> [WHAT YOU WILL DO] Please rewrite the entries from the line containing "Task: Click the" through the last one, swapping "code editor" for "text editor" and leaving everything else unchanged. Omit the pictures.
★ ★ ★ ★ ★ ★ ★
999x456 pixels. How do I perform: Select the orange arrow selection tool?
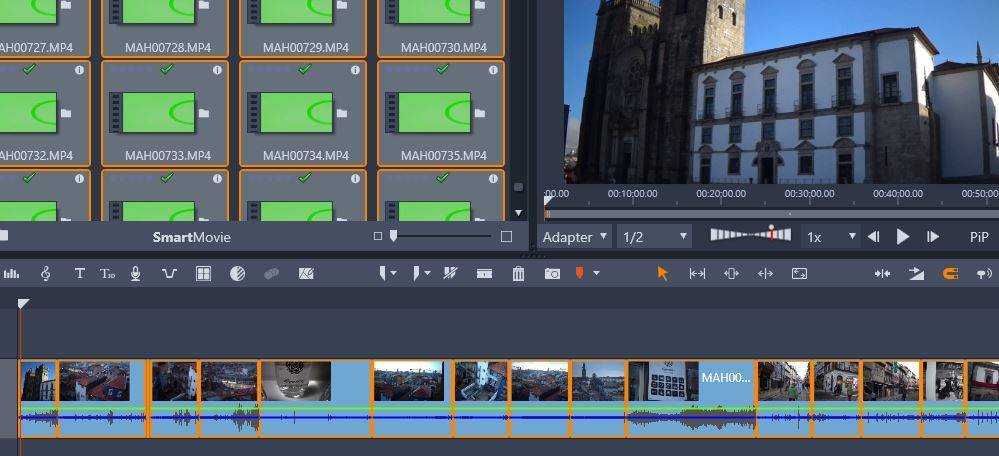[662, 273]
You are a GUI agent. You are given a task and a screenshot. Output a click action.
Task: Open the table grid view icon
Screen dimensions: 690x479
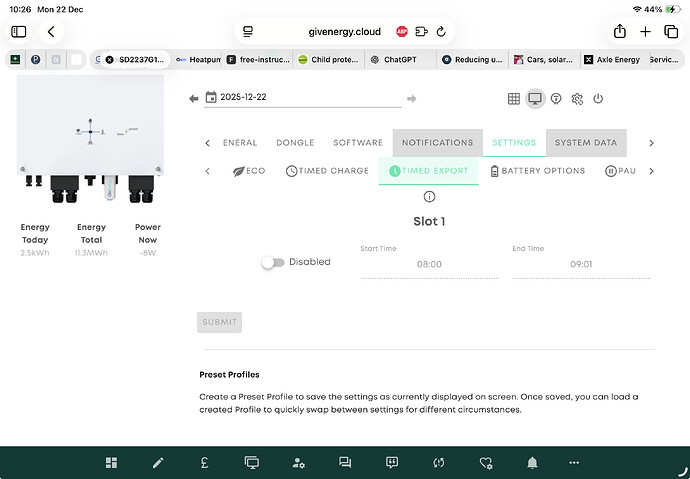pyautogui.click(x=513, y=99)
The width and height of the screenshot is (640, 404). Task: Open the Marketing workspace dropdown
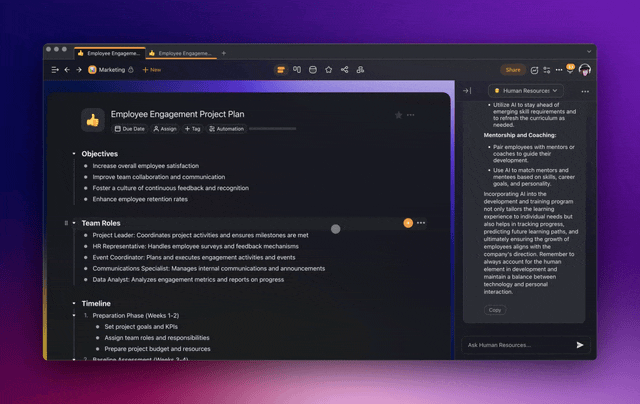tap(113, 70)
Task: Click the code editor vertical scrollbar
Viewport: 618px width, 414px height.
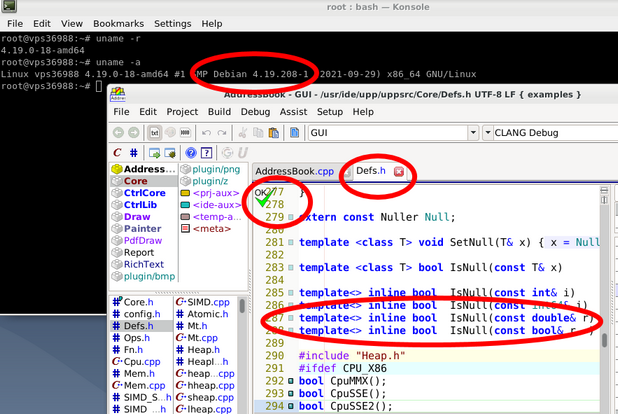Action: pyautogui.click(x=603, y=338)
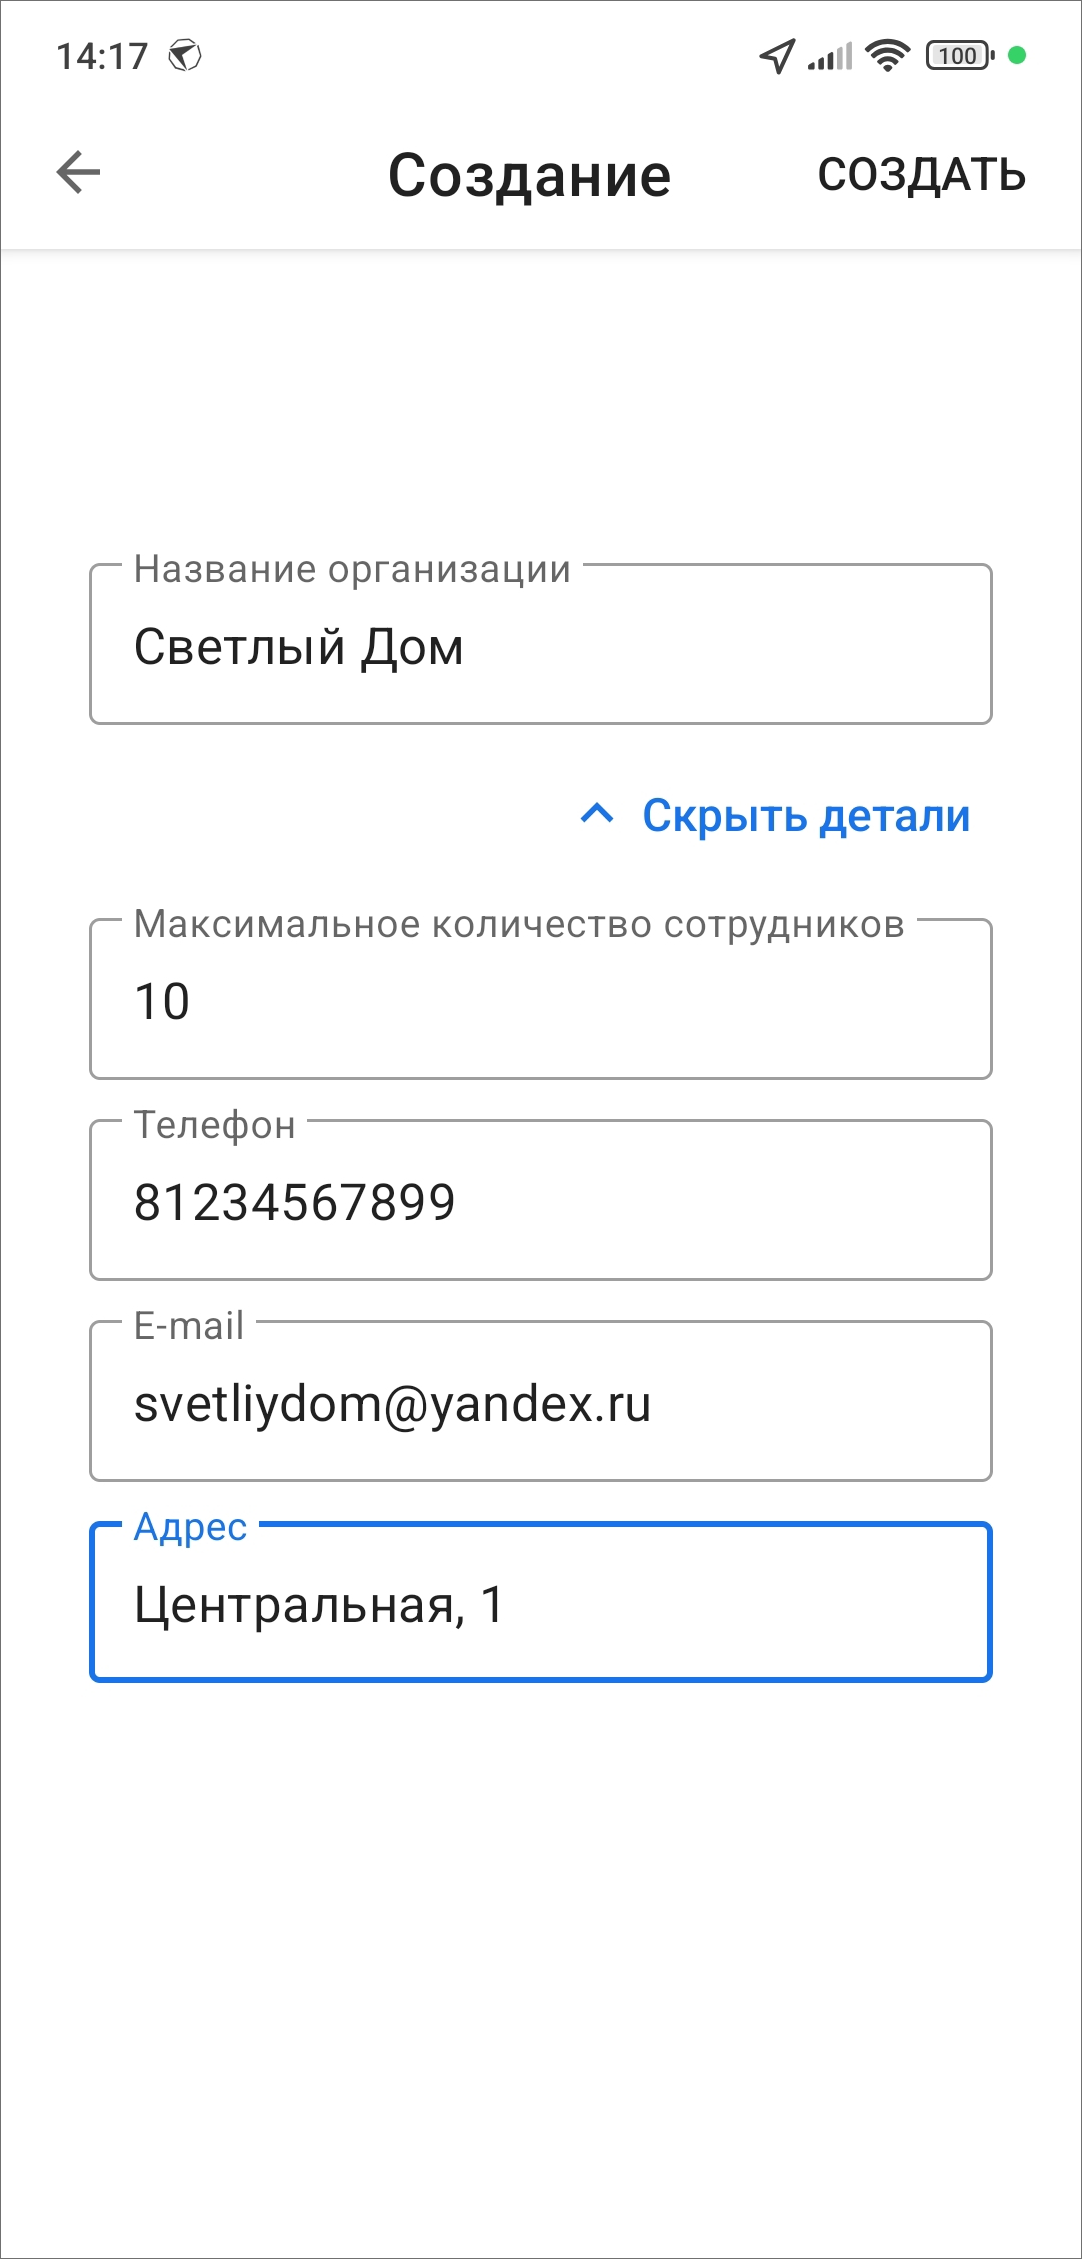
★ ★ ★ ★ ★ ★ ★
> [FINAL ANSWER]
Task: Click the text editor vertical scrollbar
Viewport: 618px width, 414px height.
Action: pyautogui.click(x=603, y=338)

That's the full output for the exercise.